И хотя в Ашшуре существовала наследственная должность правителя – ишшаккума, до эпохи больших военных походов никто не считал его «царем», и он исполнял в основном жреческие функции.

По привычке считая древних властителей Востока деспотами, мы глубоко ошибаемся, ибо даже и в более позднее время царей Ассирии и Вавилона никто не считал непререкаемыми самовластными владыками, свободными по своей прихоти казнить или миловать. Царь, в большей или меньшей степени, все равно оставался ответственным перед народом и «общиной» – об этом свидетельствуют сохранившиеся в письменности «самооправдания» при самовосхвалении царей Египта, хеттов и Междуречья, в которых первым делом указывалось, что в правление такого-то царя народ не голодал и благодаря удачным военным походам только умножил свое богатство.
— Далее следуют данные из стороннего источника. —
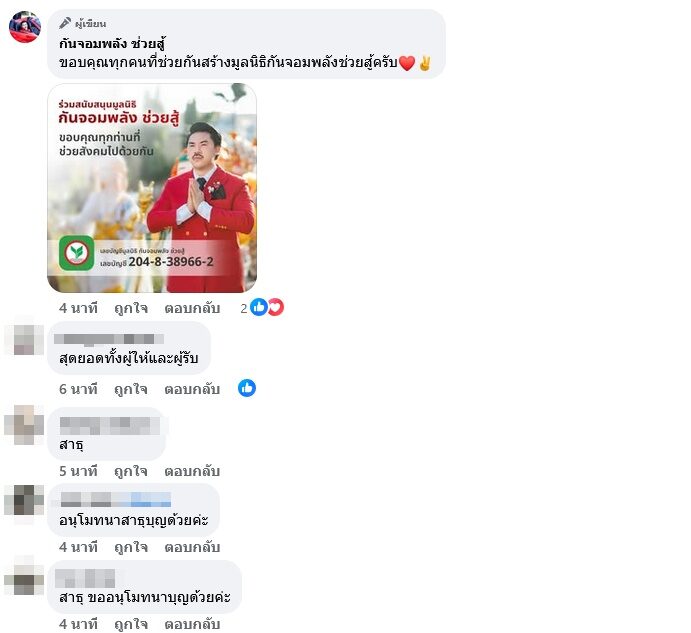Reply to the สาธุ comment

(192, 471)
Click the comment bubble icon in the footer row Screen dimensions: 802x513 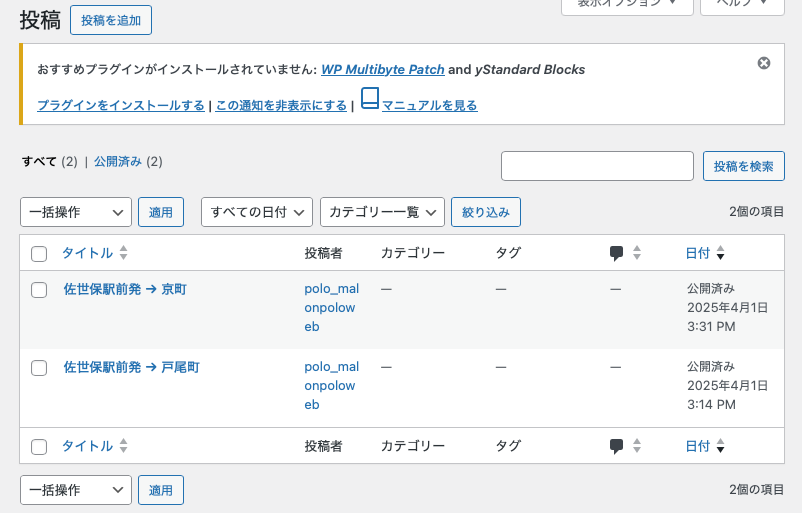click(x=617, y=446)
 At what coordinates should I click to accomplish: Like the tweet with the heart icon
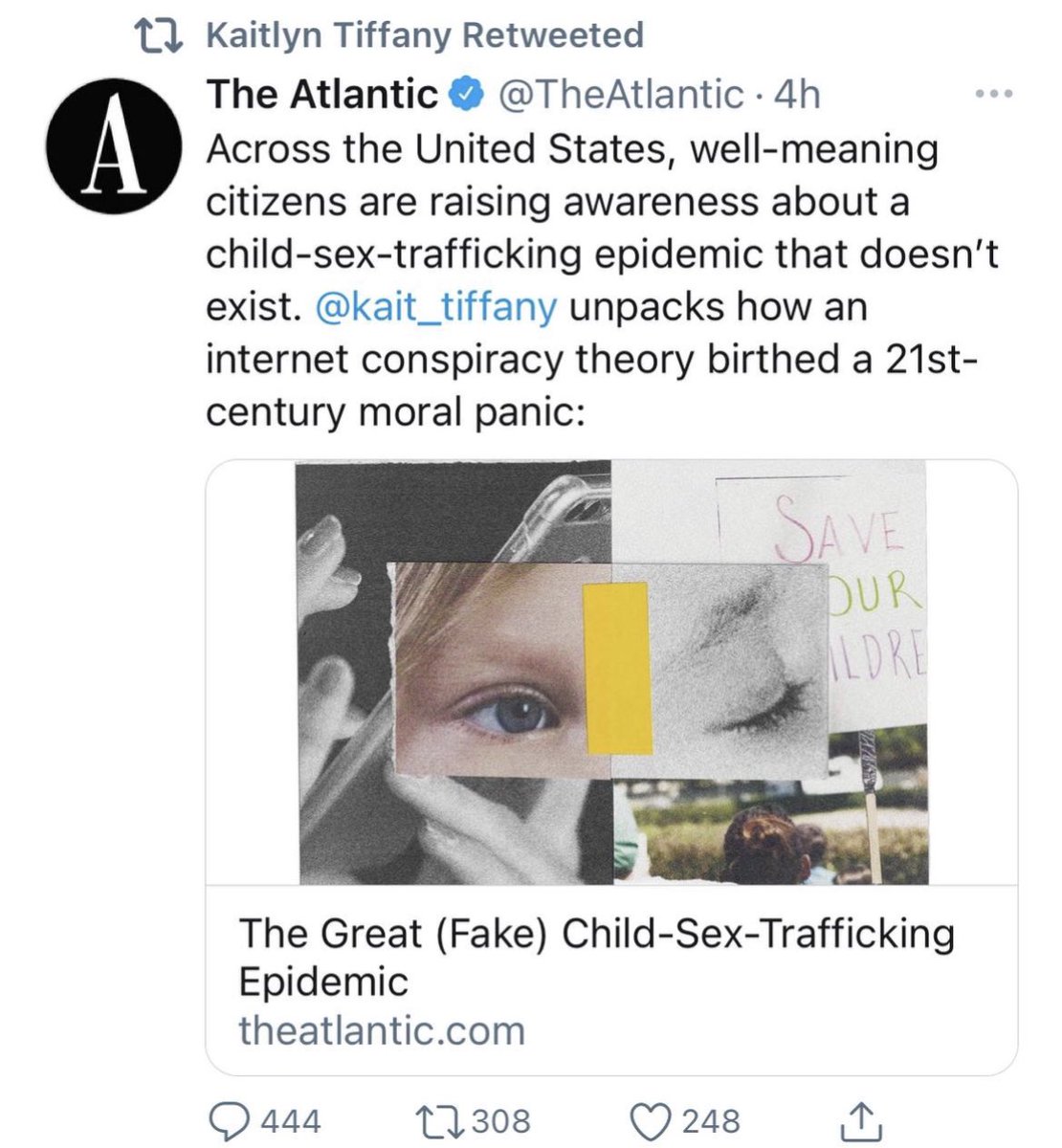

Еще более яркий пример подотчетности царя народу являет обычай «обновления сил царя», бытовавший и в Вавилоне, а в смягченной форме и в Ассирии. Смысл его в том, что один день в году царь должен был пройти особое очищение: его подвергали унизительным обрядам – водили по улицам, обливали водой, высмеивали или ругали, плевали в лицо и вообще всячески над ним глумились. Царь, безропотно прошедший через это, считался полностью обновленным и очищенным и с почетом возвращался на трон. Иногда цари на этот день на словах отказывались от власти и ставили вместо себя подменных правителей из простолюдинов, они и проходили сквозь тяжкий обряд, а сила считалась обновившейся у настоящего царя.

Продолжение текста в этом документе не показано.